DETAIL DOCUMENT
PERAN BADAN PERMUSYAWARATAN DESA (BPD) DALAM PERENCANAAN PEMBANGUNAN DI DESA WACUALA KECAMATAN BATUATAS KABUPATEN BUTON SELATAN PROVINSI SULAWESI TENGGARA
Total View This Week0
Institusion
Universitas Muhammadiyah Ponorogo
Author
Daya, La
Subject
L Education (General) 
Datestamp
2021-04-26 04:40:04 
Abstract :
La Daya. 2021. Peran Badan Permusyawaratan Desa (BPD) Dalam Perencanaan Pembangunan Di Desa Wacuala Kecamatan Batuatas Kabupaten Buton Selatan Provinsi Sulawesi Tenggara. Skripsi. Pendidikan Pancasila dan Kewarganegaraan Universitas Muhammadiyah Ponorogo. Pembimbing I: Ardhana Januar Mahardhani, M.KP. Pembimbing II: Ambiro Puji Asmaroini, M.Pd. Kata Kunci: Peran, Perencanaan, Pembangunan. Perencanaan pembangunan desa adalah proses tahapan kegiatan yang akan di selenggarakan pemerintah desa dan melibatkan Badan Permusyawaratan Desa (BPD) dan unsur masyarakat lainnya guna untuk mencapai kesejahteraan pembangunan masyarakat setempat.

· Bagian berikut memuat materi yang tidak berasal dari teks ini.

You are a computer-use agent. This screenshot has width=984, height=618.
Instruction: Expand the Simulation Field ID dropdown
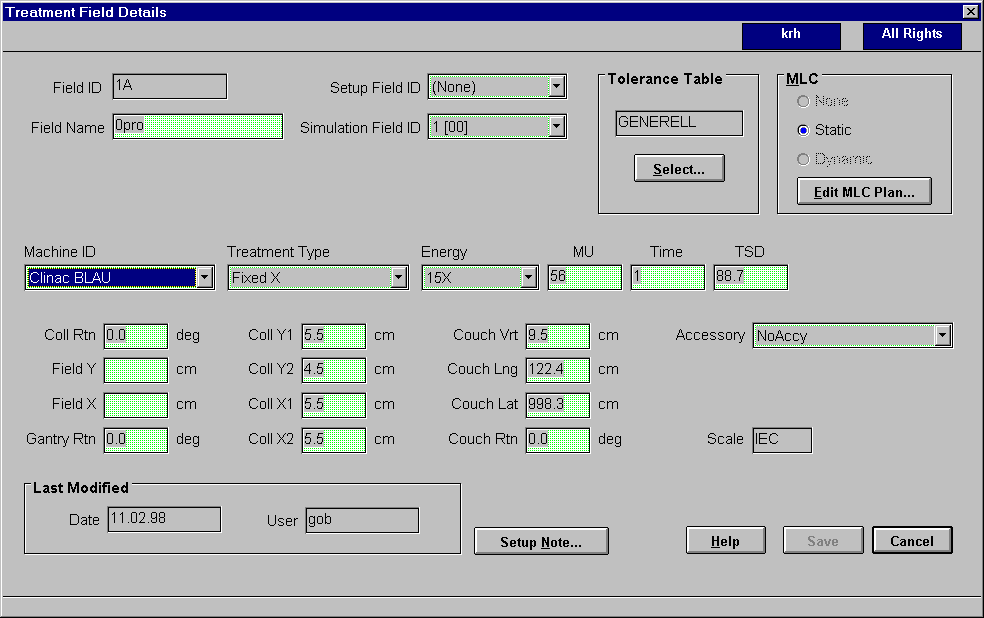[557, 127]
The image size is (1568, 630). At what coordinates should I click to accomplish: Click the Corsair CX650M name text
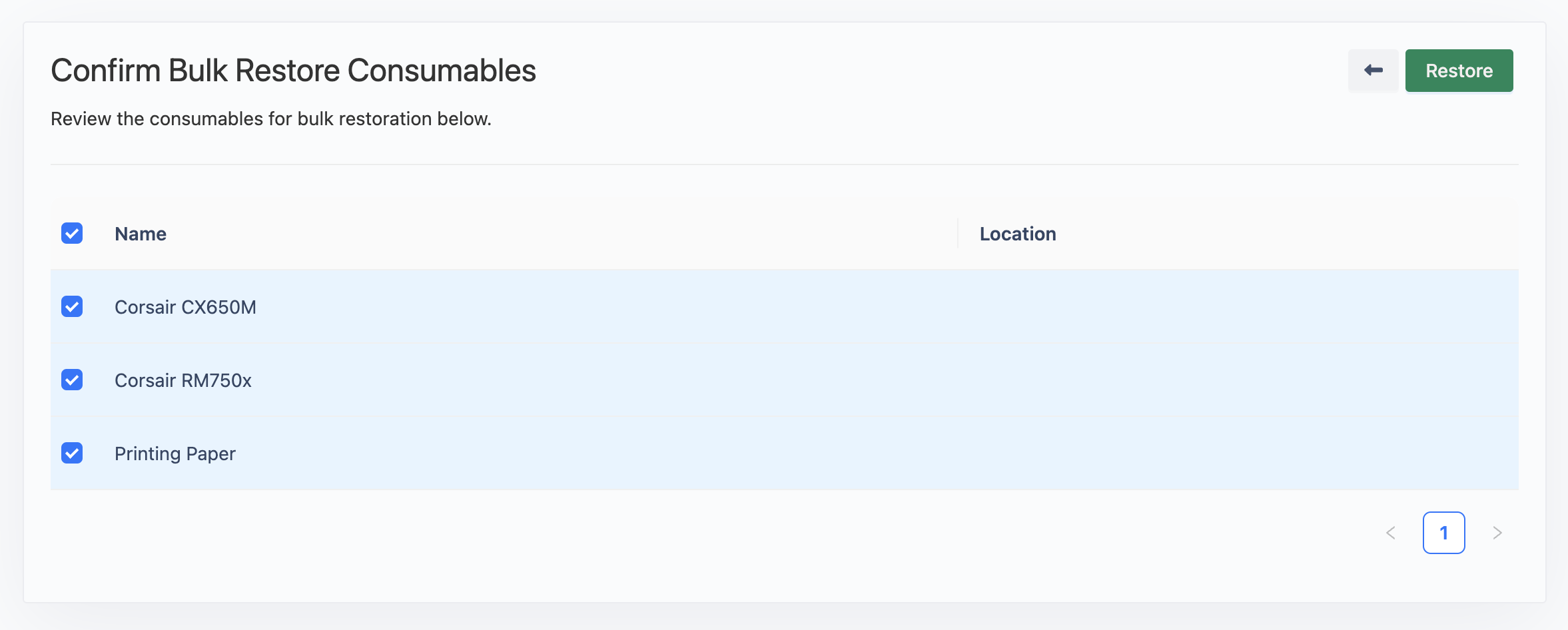click(185, 307)
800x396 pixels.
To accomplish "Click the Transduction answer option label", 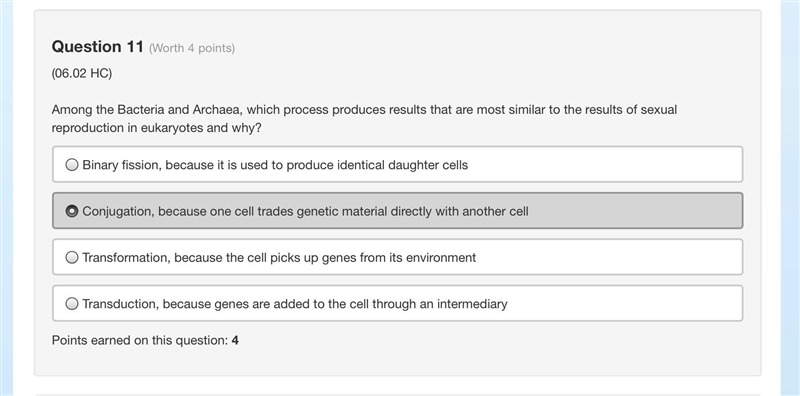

Maka peran Badan Permusyawaratan Desa (BPD) sangat penting untuk menjalankan tugas dan fungsinya sebagai perwakilan masyarakat setempat dalam pembangunan desa. Untuk itu, maka peneliti tertarik melakukan penelitian untuk mengetahui bagaimana peran Badan Permusyawaratan Desa (BPD) Dalam Perencanaan Pembangunan Di Desa Wacuala Kecamatan Batuatas Kabupaten Buton Selatan Provinsi Sulawesi Tenggara.Adapun tujuan dari penelitian ini adalah untuk memahami peran Badan Permusyawaratan Desa (BPD) dalam Perencanaan Pembangunan di Desa Wacuala Kecamatan Batuatas Kabupaten Buton Selatan Provinsi Sulawesi Tenggara. Metode penelitian yang digunakan oleh peneliti adalah penelitian kualitatif, yang dimana dalam pengambilan data dilakukan melalui observasi, wawancara, dan dokumentasi sehingga peneliti bisa dapat mengambil data. Adapun hasil penelitian ini adalah bahwa peran Badan Permusyawaratan Desa (BPD) Di Desa Wacuala Kecamatan Batuatas Kabupaten Buton Selatan Provinsi Sulawesi Tenggara sudah menjalankan tugas dan fungsinya dalam penyelenggaraan pemerintahan desa. Akan tetapi, tidak semua peran yang dilakukannya berjalan sesuai dengan harapan masyarakat melainkan hanya sebatas perwakilan masyarakat saja. Jadi, kesimpulan dari penelitian ini adalah bahwa peran aktif Badan Permusyawaratan Desa (BPD) dalam perencanaan pembangunan desa sejauh ini belum maksimal dalam menjalankan tugas dan fungsinya sebagai perwakilan masyarakat.